Non avevano nulla a che fare con il 25 aprile e probabilmente neanche sanno cosa sia la festa della Liberazione né, tantomeno, cosa rappresenti la Brigata ebraica. Vanno in giro vestiti con tute delle squadre di calcio e con i capelli rasati ai lati, bivaccando spesso sotto la loggia dei Mercanti.
Sono tutti nordafricani di seconda generazione, figli di migranti arrivati in Italia per lavorare. Sono stati loro i protagonisti dell’episodio più violento avvenuto ieri in piazza Duomo, a margine della manifestazione a Milano che aveva già visto tensioni tra forze dell’ordine e manifestanti pro Palestina.

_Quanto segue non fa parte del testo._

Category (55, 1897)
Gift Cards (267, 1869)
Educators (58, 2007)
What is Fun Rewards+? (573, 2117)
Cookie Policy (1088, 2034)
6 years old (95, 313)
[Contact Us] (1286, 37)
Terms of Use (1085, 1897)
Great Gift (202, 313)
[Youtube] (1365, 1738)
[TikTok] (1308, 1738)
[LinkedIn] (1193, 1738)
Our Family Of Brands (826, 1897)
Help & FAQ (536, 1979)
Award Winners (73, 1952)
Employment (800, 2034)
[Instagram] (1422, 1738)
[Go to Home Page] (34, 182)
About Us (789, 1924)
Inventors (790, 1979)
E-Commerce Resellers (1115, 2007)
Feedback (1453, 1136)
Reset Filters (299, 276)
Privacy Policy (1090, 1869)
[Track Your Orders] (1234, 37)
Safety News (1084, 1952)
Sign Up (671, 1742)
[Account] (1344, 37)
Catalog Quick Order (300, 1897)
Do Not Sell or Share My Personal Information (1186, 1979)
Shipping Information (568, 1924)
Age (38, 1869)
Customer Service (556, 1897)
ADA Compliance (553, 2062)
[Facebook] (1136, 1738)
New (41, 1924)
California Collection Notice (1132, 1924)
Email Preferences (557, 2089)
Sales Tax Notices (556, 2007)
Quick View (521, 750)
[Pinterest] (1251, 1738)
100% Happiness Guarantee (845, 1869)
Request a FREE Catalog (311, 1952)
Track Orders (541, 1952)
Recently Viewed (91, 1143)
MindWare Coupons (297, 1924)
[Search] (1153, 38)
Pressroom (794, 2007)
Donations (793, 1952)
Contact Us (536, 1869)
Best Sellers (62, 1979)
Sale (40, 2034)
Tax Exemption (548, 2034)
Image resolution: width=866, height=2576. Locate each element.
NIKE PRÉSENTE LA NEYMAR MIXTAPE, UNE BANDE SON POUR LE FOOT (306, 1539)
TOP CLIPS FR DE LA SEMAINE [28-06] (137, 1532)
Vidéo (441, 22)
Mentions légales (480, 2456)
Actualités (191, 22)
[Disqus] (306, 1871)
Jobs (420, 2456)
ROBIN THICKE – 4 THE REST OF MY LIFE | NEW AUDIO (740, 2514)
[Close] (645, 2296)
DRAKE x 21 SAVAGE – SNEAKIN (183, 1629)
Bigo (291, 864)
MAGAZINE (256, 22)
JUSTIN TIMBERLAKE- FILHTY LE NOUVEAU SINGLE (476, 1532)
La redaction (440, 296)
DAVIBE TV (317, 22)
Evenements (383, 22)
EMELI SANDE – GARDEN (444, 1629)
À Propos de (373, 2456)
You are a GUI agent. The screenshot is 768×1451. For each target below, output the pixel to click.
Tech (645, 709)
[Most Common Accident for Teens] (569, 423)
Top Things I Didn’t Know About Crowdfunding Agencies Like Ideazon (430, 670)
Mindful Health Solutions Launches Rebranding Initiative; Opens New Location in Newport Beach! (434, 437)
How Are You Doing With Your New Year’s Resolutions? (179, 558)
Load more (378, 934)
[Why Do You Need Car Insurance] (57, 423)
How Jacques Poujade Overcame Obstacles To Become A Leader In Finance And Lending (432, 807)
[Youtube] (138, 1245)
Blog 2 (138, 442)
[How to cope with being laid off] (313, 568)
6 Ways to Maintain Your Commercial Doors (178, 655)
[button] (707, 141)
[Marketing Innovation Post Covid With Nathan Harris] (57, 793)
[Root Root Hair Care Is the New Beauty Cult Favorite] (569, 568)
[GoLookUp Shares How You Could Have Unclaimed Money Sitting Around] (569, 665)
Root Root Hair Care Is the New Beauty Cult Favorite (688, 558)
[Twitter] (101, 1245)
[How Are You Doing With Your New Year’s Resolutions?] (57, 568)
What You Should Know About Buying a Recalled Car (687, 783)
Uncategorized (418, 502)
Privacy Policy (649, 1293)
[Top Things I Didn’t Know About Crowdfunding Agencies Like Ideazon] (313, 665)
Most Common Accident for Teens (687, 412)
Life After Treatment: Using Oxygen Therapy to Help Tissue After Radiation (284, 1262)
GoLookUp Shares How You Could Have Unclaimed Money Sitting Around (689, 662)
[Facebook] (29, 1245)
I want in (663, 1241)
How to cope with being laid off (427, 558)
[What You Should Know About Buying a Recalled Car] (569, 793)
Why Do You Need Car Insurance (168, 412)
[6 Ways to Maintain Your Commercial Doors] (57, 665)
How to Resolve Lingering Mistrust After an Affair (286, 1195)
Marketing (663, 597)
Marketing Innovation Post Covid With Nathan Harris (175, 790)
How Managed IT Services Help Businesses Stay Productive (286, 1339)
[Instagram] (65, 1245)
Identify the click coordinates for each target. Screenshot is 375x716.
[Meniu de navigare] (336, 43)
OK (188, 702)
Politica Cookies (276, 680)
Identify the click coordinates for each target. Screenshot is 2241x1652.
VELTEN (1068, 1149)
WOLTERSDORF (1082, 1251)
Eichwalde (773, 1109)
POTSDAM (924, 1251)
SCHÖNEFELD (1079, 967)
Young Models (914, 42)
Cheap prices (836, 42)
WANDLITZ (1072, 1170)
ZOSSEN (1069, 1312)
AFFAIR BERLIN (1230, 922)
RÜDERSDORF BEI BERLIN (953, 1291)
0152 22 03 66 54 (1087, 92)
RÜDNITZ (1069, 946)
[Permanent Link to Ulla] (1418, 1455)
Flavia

Uno con la bandiera palestinese, altri con aste di bandiera e un altro ancora con un coltellino, non avevano partecipato alla manifestazione ma, quando sono usciti da un fast food, si sono trovati davanti lo spezzone del corteo che comprende anche la Brigata ebraica. Si sono infilati nello ‘scudo’ creato dai City Angels a protezione degli ebrei che contribuirono alla Resistenza, hanno danneggiato lo striscione di Sinistra per Israele e sono volati insulti, calci, pugni fino a quando è intervenuta la Polizia che ne ha portati nove in questura.
Otto sono stati solo denunciati, per ora, in quanto non vi è la prova che chi aveva il coltellino l’abbia usato contro il ragazzo rimasto ferito ieri lievemente a un braccio, mentre un egiziano di 21 anni è stato arrestato per aver colpito con un bastone un addetto alla sicurezza della Brigata ebraica, ferendolo.
Sono tutti accusati di istigazione a delinquere per motivi di discriminazione razziale, etnica e religiosa mentre l’egiziano è stato arrestato e denunciato anche per il possesso del bastone. “Cercavo di mettere fine a un litigio, a un certo punto uno mi ha picchiato, così ho reagito. Io non ero contro nessuno”, si è difeso davanti al giudice delle direttissime che ha convalidato l’arresto e disposto il divieto di dimora a Milano con il nulla osta per l’espulsione, in quanto irregolare in Italia.
Per il direttore del Museo della Brigata ebraica di Milano, Davide Romano, “l’aggressione da parte di ragazzi arabi con i conseguenti ematomi e tagli riportati da chi manifestava pacificamente con la Brigata ebraica, sono ferite all’intero 25 aprile”. Romano ricorda come in piazza Duomo, durante gli interventi istituzionali, gli attivisti pro Palestina hanno fischiato anche il sindaco di Milano, Giuseppe Sala e i vertici dell’Anpi, oltre alla Brigata ebraica.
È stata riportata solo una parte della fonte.